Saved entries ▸
━━━━━━━━

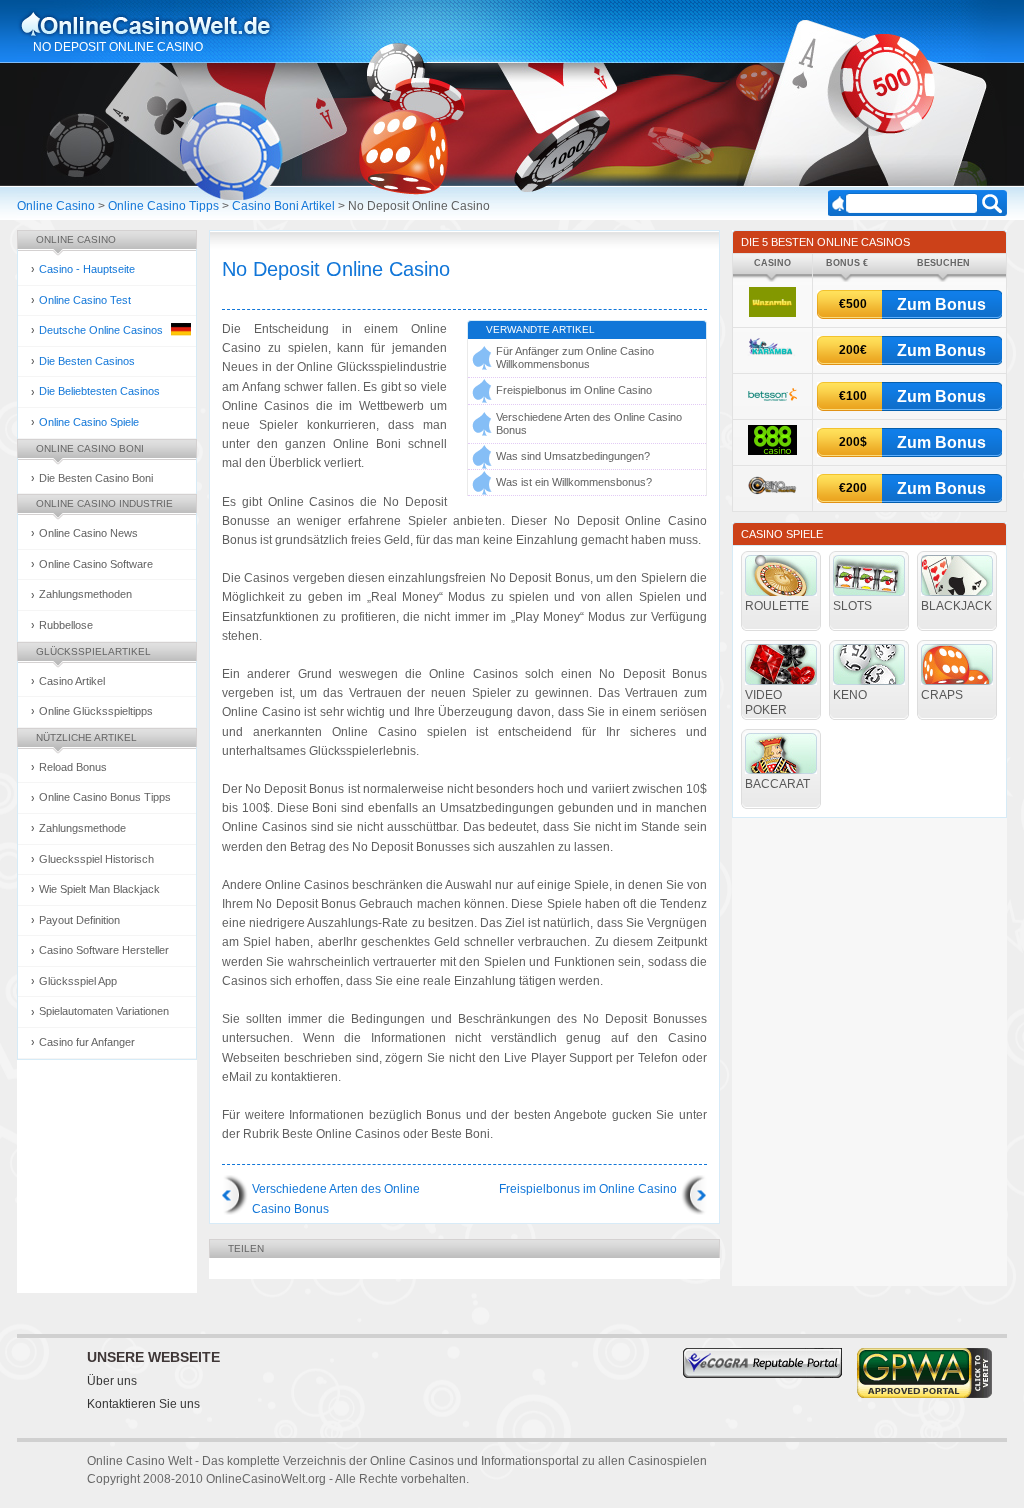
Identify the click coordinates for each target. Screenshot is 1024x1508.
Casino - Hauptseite (87, 269)
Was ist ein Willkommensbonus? (574, 482)
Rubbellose (66, 625)
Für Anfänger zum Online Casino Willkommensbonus (575, 357)
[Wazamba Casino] (772, 313)
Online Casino (56, 206)
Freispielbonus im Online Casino (574, 390)
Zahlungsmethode (82, 828)
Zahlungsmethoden (85, 594)
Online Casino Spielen (165, 24)
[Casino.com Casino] (772, 497)
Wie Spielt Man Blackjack (99, 889)
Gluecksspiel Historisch (96, 859)
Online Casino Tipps (163, 206)
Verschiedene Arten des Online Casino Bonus (589, 423)
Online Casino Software (96, 564)
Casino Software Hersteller (104, 950)
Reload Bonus (73, 767)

━━━━━━━━

ASSIGNMENT ▸ Set down exactly the line with "Wie Spielt Man Blackjack (99, 889)" and each line after it up to the end of the records, adding nothing.

FINISHED EXERCISE ▸
Wie Spielt Man Blackjack (99, 889)
Gluecksspiel Historisch (96, 859)
Online Casino Tipps (163, 206)
Verschiedene Arten des Online Casino Bonus (589, 423)
Online Casino Software (96, 564)
Casino Software Hersteller (104, 950)
Reload Bonus (73, 767)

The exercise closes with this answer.